Your assignment - Would you transcribe the entries below, beginning at the line with "Where should I click to: Click" and ending after the line with "Given: Click the Vinyl (LP) tag under MACABRE", exactly, with no picture and nothing more?

Data extracts -
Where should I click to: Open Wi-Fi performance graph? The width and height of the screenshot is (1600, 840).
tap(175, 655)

...

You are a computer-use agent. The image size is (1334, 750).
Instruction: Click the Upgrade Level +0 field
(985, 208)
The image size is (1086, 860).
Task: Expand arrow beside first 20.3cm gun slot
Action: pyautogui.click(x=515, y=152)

* * *

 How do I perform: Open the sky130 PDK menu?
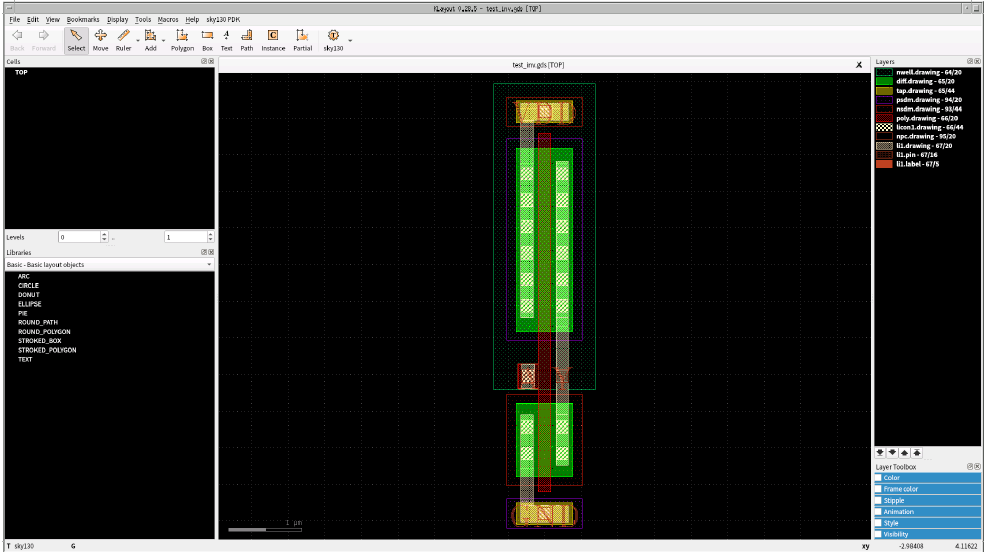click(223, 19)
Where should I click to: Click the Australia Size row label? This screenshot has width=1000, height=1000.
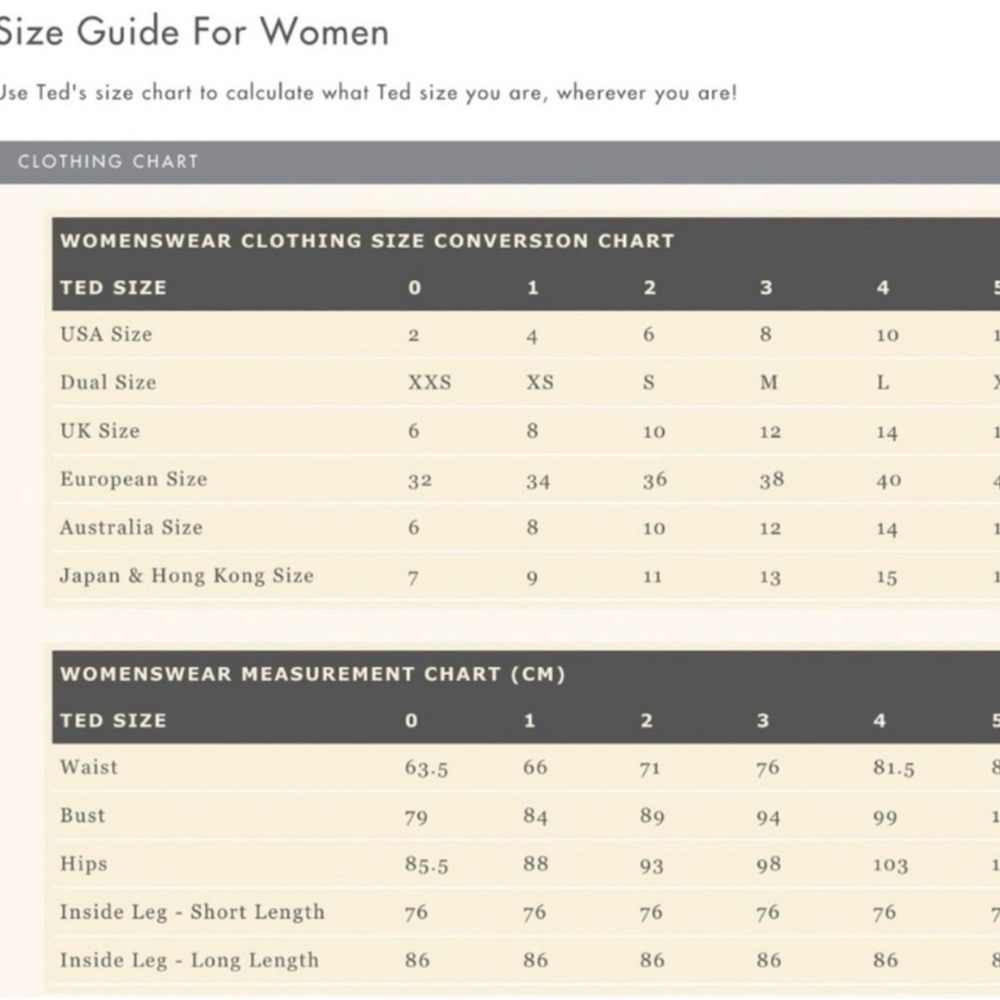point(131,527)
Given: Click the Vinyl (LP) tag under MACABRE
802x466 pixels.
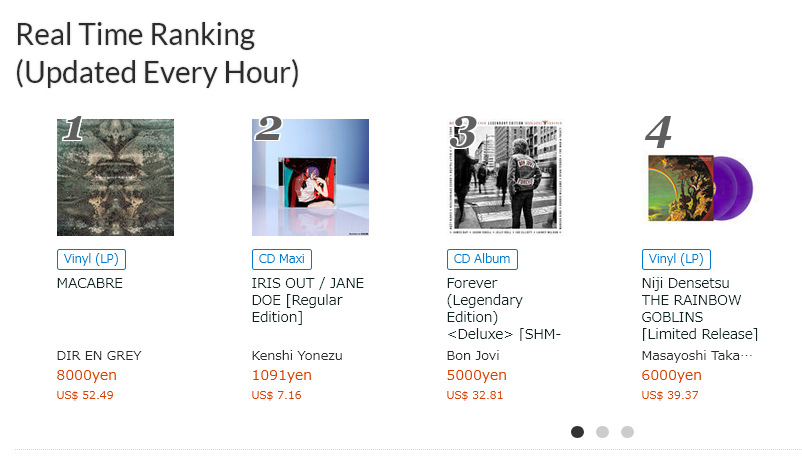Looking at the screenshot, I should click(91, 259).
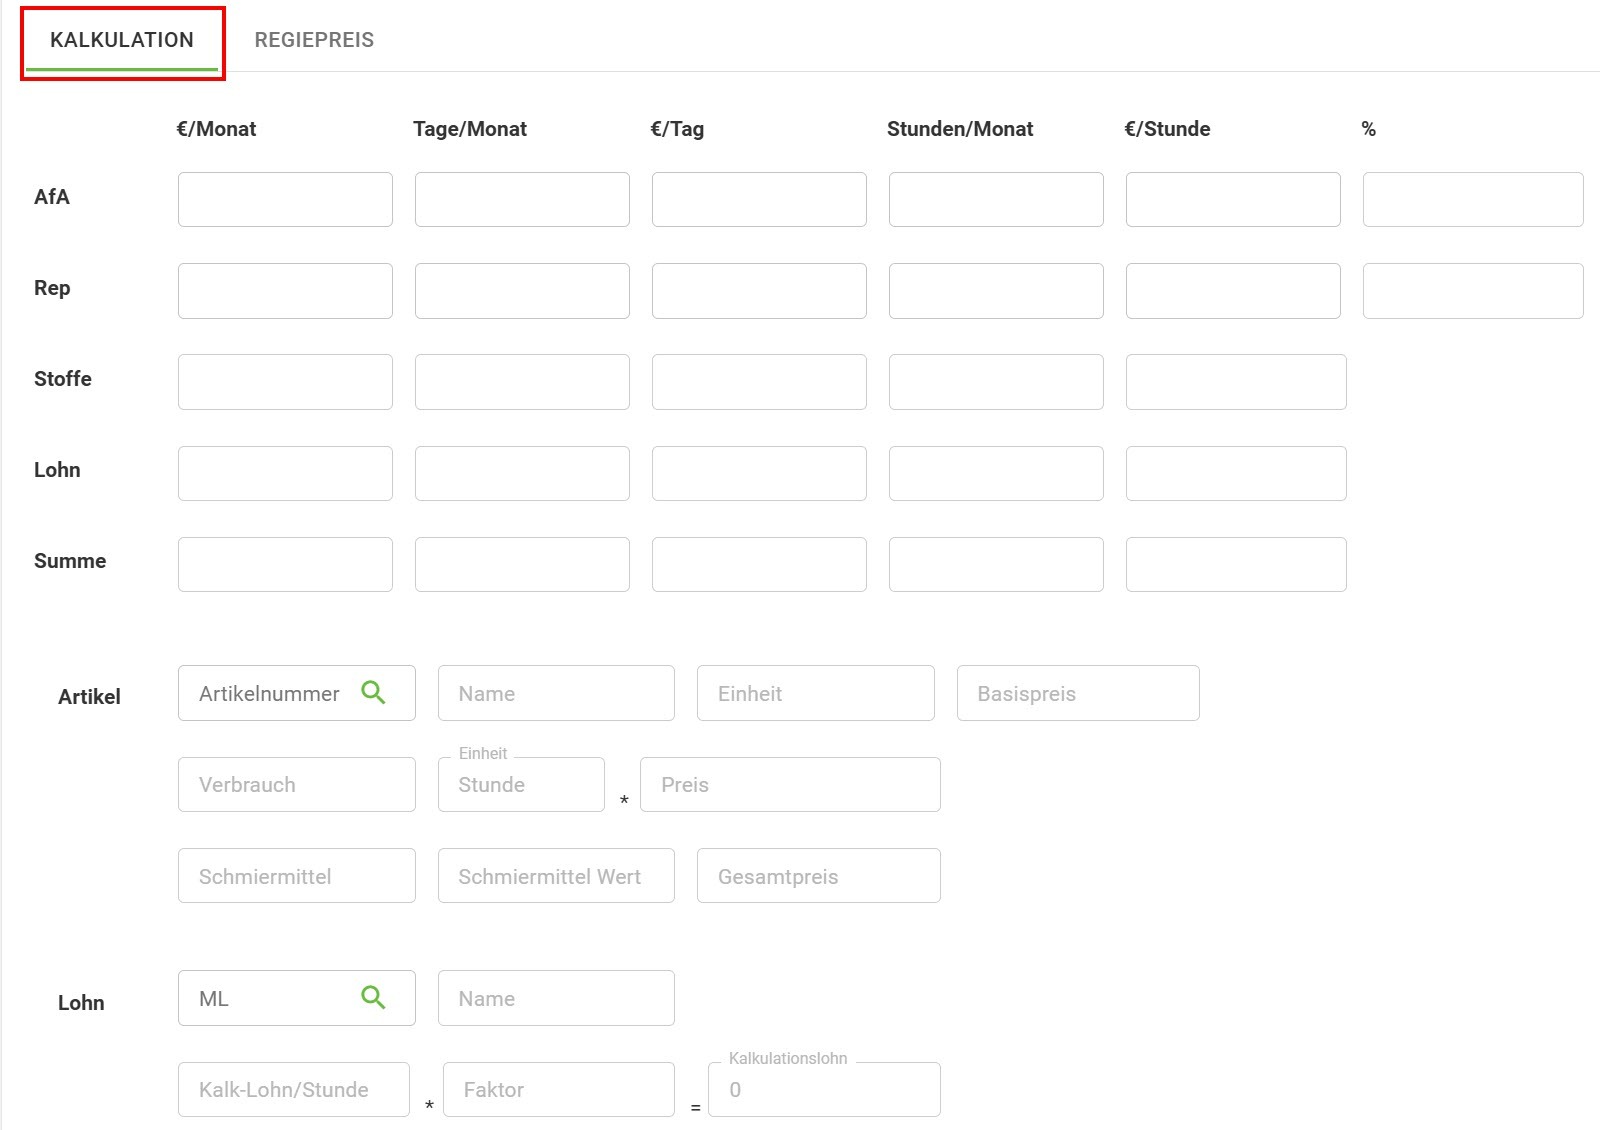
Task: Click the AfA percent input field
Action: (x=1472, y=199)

Output -
Where should I click to: Click the Australia Size row label? This screenshot has width=1000, height=1000.
point(131,527)
Given: Click the Vinyl (LP) tag under MACABRE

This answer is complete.